■ **Task objective**:
Exact copy, no pictures: every line from the one that contains "You are a GUI" through the end of the data below, and nothing else.

=== Begin Enclosure ===

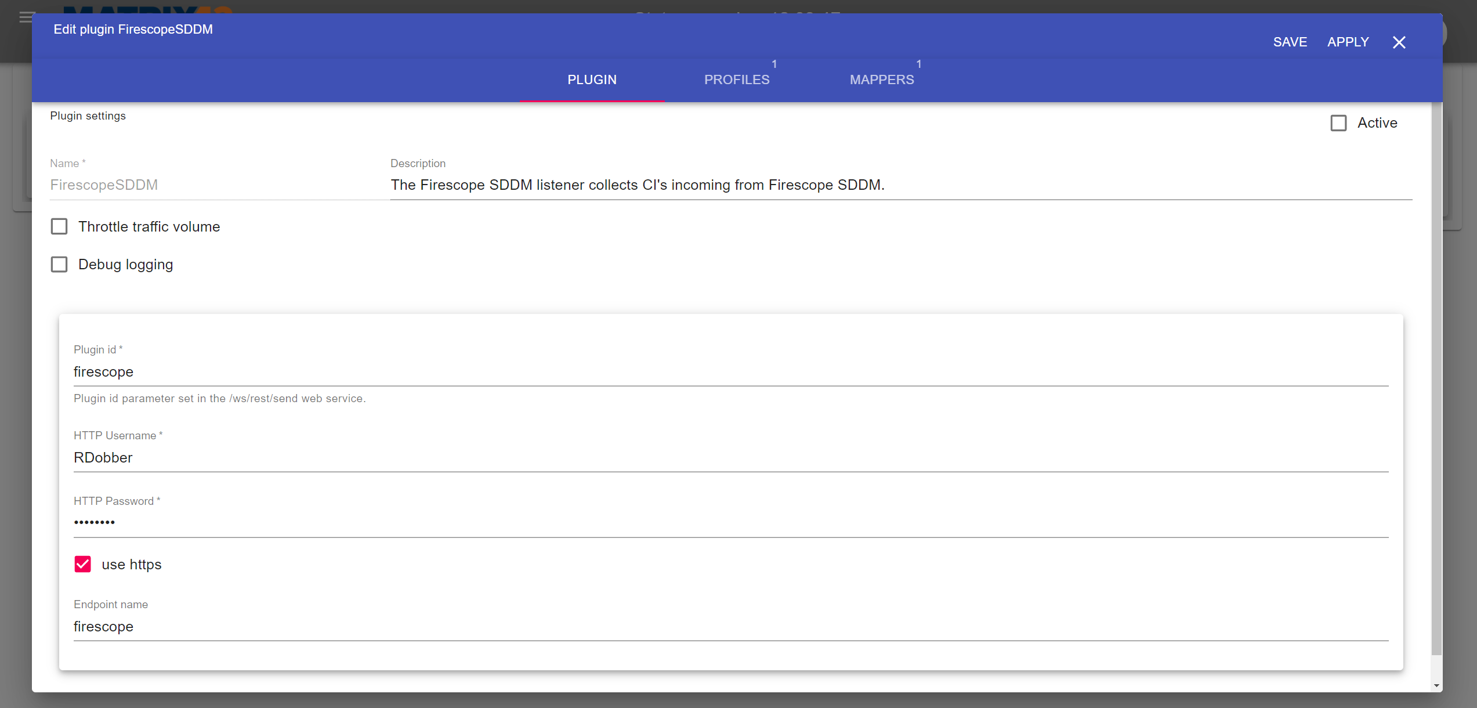Open the MAPPERS tab

click(881, 80)
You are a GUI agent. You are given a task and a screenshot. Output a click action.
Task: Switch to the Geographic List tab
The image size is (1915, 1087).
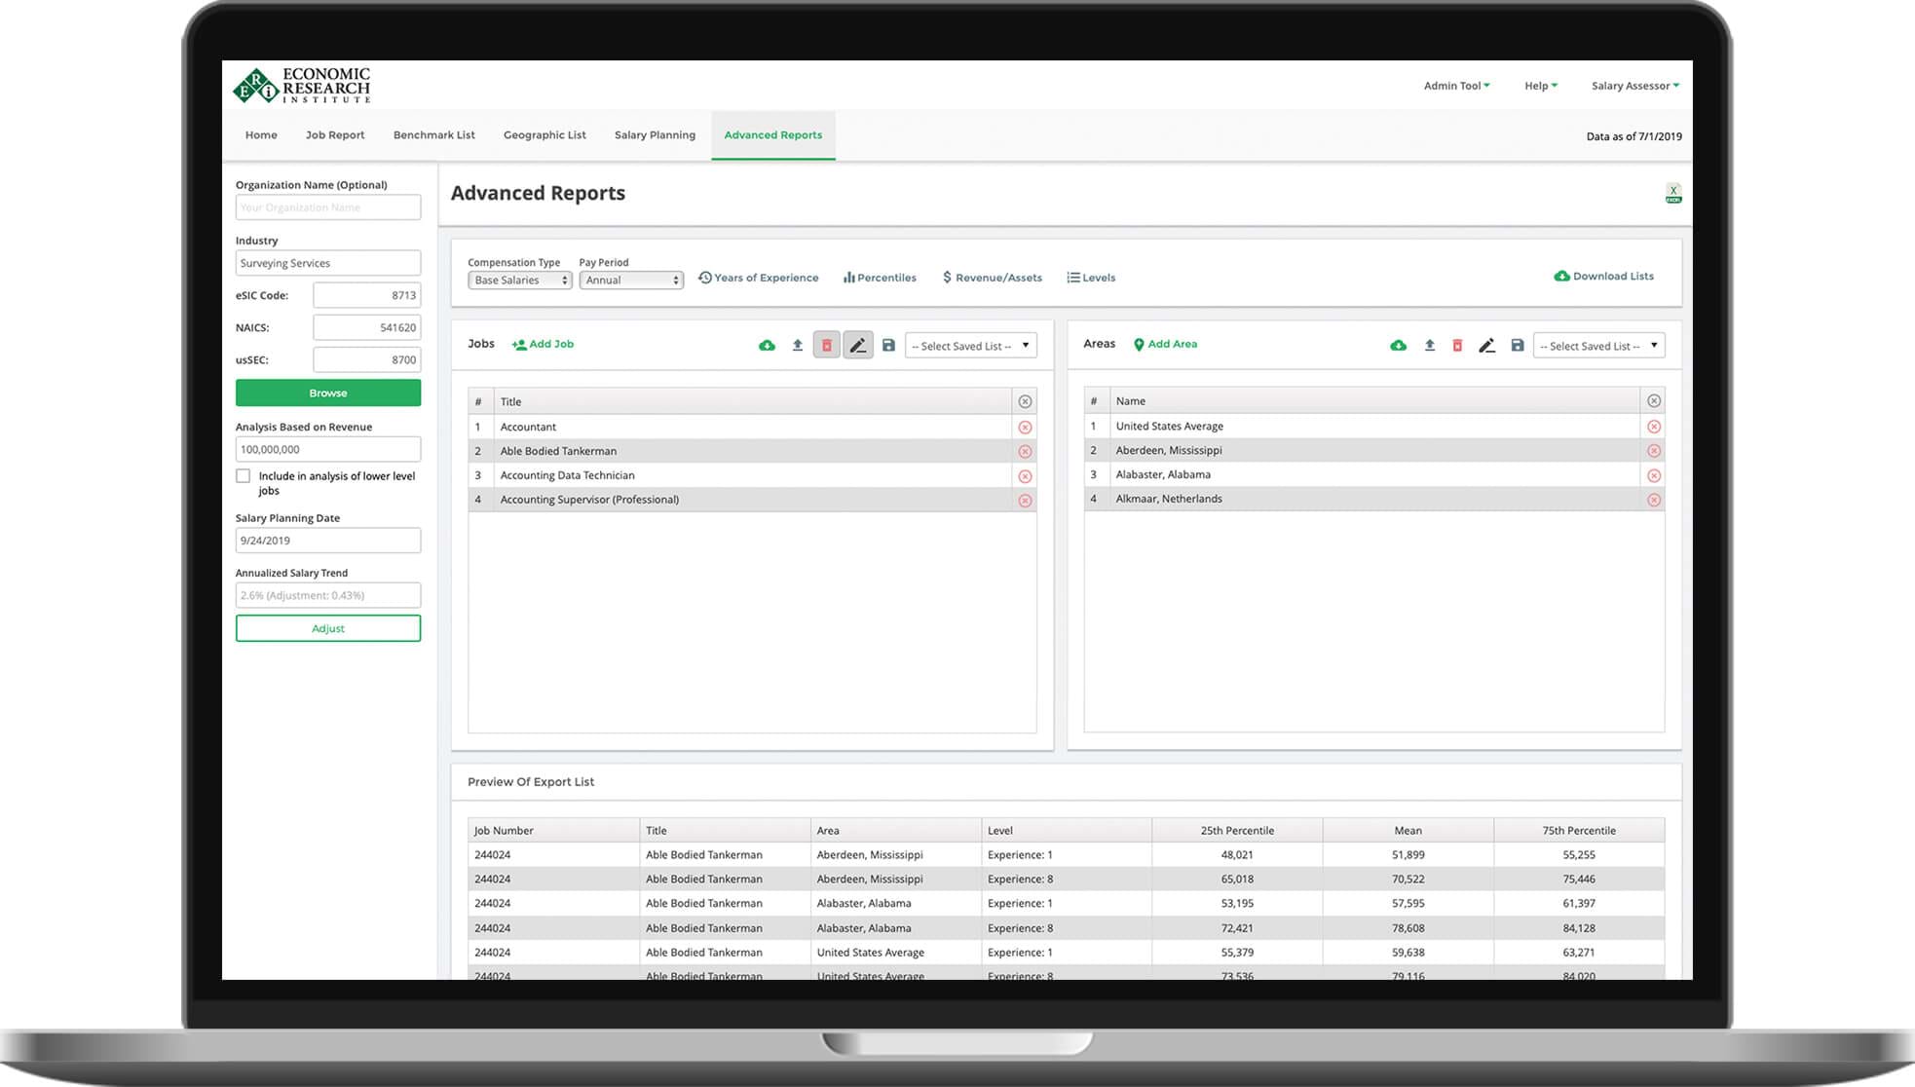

=== End Enclosure ===

■ **Task solution**:
You are a GUI agent. You are given a task and a screenshot. Output a click action.
Task: Switch to the Geographic List tab
The image size is (1915, 1087).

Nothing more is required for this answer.